Partindo da hipótese de que a baixa eficácia no processo de alfabetização tem impacto direto no desempenho dos alunos nos anos finais do ensino fundamental, torna-se relevante investigar as causas do insucesso, como a heterogenia metodológica no processo de alfabetização (DIOGO, 2011; MOREIRA, 2013). Para isso, torna-se necessário levantar informações bibliográficas, analisando a evolução do conceito de alfabetização. Essa avaliação precisa incluir as mudanças metodológicas experimentadas pela escola ao longo do tempo, acompanhando as transformações sociais da globalização. A conformação familiar, as mudanças sociais, as diferenças sociais são possíveis fatores a serem considerados, com implicações diretas na escolha dos métodos de alfabetização.
Aplicar a literatura pesquisada à prática pedagógica de uma amostragem populacional permite que os sucessos e insucessos sejam submetidos a reflexão crítica. As conclusões alcançadas podem ser extrapoladas para um escopo maior, uma vez que a amostragem escolhida reflete a realidade média dos municípios brasileiros, em sua maioria do mesmo porte populacional e com as mesmas variáveis sociais. De que forma a eficácia no processo de alfabetização contribui para o desempenho escolar no ensino fundamental? A problemática nasce da percepção de que nem todos os alunos respondem da mesma forma ao processo de alfabetização. Enquanto alguns respondem positivamente, outros apresentam muita dificuldade.

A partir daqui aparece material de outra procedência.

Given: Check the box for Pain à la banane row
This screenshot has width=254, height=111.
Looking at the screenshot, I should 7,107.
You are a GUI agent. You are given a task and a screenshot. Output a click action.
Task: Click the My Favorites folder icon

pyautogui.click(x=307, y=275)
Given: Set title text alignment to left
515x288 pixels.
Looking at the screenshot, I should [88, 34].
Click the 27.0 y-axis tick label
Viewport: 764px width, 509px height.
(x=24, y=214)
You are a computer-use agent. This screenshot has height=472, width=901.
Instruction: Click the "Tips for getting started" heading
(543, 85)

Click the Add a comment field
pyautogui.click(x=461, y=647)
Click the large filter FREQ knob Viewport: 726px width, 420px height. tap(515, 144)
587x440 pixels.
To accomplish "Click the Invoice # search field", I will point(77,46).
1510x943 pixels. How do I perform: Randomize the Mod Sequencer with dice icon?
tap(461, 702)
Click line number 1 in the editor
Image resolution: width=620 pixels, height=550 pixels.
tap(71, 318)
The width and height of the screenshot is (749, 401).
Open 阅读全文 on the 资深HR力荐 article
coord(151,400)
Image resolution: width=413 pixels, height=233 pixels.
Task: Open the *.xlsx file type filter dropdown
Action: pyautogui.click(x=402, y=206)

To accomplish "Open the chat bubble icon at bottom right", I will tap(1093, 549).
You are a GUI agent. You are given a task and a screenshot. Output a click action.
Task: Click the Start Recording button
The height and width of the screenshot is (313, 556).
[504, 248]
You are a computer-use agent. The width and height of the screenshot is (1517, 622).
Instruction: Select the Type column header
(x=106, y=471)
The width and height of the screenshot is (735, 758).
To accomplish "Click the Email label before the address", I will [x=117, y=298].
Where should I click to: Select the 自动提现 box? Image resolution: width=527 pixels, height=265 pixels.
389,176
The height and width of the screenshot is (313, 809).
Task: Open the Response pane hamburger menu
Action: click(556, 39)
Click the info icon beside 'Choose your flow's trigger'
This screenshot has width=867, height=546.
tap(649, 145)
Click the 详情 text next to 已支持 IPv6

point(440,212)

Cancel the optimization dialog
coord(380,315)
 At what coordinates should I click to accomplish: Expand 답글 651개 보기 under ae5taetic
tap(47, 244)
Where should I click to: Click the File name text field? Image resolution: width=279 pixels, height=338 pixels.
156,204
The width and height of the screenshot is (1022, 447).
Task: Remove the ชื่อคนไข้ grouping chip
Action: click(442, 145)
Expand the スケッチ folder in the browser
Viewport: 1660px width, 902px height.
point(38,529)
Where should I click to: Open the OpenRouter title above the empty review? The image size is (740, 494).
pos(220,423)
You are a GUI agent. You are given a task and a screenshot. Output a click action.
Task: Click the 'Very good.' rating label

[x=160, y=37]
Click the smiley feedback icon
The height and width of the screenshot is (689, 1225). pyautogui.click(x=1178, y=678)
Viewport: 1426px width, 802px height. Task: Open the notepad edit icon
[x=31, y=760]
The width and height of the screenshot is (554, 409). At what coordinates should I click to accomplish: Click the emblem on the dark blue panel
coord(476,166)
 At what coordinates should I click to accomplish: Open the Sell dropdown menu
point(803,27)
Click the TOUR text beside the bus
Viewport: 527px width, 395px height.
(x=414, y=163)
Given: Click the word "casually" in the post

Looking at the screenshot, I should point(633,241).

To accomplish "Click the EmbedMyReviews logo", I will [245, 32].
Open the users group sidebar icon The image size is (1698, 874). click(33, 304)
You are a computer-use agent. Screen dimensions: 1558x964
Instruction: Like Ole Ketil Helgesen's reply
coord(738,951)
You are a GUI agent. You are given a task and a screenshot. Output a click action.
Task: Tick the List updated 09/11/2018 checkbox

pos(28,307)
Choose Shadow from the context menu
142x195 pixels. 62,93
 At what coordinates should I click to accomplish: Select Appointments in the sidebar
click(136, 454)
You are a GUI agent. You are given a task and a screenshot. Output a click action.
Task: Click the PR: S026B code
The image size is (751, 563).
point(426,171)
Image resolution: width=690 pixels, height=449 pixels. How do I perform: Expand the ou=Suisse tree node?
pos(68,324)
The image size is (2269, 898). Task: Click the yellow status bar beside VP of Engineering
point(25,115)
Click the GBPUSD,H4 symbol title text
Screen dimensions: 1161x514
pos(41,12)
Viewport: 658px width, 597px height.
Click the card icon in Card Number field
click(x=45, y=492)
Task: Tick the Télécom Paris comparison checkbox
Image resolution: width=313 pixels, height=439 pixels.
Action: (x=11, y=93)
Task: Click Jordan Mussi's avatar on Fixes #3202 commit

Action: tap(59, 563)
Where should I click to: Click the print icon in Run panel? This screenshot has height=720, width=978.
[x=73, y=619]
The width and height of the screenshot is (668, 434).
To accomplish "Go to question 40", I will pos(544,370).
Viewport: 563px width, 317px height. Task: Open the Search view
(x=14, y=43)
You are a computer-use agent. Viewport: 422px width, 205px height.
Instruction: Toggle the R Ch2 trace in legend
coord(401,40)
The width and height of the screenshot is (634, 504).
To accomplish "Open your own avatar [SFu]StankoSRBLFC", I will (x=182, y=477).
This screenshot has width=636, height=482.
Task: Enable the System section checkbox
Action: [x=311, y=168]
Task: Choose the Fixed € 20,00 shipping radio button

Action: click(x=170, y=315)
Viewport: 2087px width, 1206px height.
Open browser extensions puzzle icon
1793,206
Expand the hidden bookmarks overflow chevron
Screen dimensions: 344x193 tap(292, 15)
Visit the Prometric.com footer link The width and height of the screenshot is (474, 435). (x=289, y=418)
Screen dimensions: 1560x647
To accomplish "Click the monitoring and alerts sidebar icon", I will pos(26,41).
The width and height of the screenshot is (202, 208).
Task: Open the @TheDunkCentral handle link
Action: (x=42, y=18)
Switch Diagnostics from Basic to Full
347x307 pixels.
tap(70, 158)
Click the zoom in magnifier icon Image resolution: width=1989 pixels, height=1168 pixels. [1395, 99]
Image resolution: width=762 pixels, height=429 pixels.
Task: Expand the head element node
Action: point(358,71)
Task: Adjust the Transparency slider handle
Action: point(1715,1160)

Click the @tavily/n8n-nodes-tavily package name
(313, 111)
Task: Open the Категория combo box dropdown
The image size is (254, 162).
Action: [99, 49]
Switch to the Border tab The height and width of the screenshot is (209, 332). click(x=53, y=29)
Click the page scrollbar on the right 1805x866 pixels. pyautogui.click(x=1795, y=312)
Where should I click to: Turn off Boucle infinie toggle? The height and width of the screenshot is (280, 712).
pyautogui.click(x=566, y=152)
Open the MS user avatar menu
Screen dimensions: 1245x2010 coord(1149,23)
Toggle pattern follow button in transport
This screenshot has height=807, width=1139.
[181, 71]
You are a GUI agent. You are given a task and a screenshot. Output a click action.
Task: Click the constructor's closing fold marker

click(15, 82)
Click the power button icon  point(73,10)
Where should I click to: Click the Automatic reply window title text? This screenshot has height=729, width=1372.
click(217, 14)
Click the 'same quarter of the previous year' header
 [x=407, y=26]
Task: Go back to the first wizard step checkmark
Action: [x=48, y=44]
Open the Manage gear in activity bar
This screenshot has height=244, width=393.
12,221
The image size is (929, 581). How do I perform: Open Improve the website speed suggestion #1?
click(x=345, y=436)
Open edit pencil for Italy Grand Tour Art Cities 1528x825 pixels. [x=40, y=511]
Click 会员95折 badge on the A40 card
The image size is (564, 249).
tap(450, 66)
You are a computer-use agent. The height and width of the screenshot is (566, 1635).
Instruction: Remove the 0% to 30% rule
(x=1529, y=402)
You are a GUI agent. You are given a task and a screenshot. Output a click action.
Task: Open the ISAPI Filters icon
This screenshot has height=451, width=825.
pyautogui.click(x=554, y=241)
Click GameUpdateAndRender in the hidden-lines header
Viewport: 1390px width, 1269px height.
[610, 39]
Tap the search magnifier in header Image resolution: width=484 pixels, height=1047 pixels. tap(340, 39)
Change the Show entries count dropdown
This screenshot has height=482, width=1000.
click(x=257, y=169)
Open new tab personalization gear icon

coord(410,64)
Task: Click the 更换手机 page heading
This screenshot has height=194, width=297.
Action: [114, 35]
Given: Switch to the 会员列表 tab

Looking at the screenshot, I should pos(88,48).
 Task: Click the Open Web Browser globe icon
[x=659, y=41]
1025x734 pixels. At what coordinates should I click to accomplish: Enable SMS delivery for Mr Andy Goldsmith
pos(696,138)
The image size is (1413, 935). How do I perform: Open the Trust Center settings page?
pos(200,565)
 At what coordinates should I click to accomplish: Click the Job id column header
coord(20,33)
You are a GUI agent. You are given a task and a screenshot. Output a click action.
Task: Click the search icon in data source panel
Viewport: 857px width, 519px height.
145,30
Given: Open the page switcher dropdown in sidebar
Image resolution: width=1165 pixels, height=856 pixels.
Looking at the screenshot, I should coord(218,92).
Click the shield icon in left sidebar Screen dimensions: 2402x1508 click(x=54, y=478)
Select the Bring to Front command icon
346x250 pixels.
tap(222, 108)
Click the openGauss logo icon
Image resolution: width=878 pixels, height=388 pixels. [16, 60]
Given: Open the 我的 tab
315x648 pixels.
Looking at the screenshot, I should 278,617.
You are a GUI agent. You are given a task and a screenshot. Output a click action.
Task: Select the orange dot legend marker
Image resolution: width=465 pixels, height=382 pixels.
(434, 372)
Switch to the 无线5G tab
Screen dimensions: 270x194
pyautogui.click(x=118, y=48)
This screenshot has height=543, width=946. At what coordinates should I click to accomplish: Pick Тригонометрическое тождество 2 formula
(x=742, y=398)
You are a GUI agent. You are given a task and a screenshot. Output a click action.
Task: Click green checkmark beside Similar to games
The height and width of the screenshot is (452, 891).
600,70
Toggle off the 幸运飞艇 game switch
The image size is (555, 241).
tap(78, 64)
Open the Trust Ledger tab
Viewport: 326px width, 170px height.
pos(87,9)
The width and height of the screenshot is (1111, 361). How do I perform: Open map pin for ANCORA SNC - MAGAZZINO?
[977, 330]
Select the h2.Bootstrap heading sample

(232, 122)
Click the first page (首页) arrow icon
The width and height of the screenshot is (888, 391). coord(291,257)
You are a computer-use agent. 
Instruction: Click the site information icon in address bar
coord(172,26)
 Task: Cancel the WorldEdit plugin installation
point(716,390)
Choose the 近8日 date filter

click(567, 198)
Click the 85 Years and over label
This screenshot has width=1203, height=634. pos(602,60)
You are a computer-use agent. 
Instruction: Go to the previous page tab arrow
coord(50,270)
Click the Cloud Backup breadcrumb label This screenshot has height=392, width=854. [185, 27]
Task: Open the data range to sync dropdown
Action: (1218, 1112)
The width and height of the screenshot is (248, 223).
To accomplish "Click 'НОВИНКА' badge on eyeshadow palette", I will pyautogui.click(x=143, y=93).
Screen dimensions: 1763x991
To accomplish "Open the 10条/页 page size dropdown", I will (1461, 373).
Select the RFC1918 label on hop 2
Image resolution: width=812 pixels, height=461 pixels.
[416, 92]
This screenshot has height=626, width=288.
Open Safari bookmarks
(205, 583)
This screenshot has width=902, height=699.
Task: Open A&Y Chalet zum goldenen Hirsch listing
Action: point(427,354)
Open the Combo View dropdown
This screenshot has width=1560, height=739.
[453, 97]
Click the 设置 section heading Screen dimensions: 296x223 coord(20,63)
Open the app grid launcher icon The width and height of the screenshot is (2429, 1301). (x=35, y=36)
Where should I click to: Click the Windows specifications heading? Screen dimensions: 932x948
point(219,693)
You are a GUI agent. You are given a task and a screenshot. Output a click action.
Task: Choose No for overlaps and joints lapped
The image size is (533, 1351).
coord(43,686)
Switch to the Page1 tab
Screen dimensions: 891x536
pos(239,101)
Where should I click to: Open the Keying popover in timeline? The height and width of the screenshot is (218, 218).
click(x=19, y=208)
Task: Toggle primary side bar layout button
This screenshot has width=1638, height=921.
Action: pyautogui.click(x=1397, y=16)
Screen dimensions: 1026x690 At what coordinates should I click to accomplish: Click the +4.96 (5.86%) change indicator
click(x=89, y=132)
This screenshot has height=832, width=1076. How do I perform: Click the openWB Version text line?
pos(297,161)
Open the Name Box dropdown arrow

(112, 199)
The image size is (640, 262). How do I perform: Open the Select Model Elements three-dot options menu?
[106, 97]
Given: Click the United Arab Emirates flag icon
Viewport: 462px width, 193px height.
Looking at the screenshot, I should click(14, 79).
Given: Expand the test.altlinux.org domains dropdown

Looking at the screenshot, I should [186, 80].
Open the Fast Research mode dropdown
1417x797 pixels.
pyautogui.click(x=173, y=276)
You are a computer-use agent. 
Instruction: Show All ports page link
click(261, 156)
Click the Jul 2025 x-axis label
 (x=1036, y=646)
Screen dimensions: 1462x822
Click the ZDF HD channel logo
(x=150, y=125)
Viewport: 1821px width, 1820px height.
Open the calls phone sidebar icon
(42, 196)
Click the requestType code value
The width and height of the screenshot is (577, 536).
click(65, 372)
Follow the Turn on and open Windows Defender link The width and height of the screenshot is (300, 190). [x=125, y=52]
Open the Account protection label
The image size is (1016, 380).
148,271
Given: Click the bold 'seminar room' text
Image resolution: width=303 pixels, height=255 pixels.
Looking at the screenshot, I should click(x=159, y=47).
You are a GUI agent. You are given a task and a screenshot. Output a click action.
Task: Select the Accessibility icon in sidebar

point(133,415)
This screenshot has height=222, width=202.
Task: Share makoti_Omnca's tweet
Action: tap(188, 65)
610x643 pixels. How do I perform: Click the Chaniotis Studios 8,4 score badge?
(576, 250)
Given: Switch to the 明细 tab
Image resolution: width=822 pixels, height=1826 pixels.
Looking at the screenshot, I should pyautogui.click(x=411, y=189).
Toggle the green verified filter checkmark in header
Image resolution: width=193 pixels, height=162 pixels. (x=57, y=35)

Torna-se interessante investigar os métodos de alfabetização empregados e o grau de sucesso e insucesso percebido nos três primeiros anos do ensino fundamental. Além disso, é importante verificar a relação entre desempenho escolar nos anos finais do ensino fundamental e a percepção de efetividade no processo de alfabetização (DIOGO, 2011).
O objetivo geral da pesquisa é analisar o impacto da efetividade do processo de alfabetização sobre o desempenho escolar no ensino fundamental. Para isso, é necessário identificar os principais métodos e materiais de alfabetização utilizados no processo de alfabetização, analisar os métodos de alfabetização à luz das motivações dos alunos em tempos de globalização da informação e do conhecimento e pesquisar junto a educadores a relação entre os métodos de alfabetização utilizados e a percepção de efetividade, bem como a participação da comunidade escolar na alfabetização das crianças.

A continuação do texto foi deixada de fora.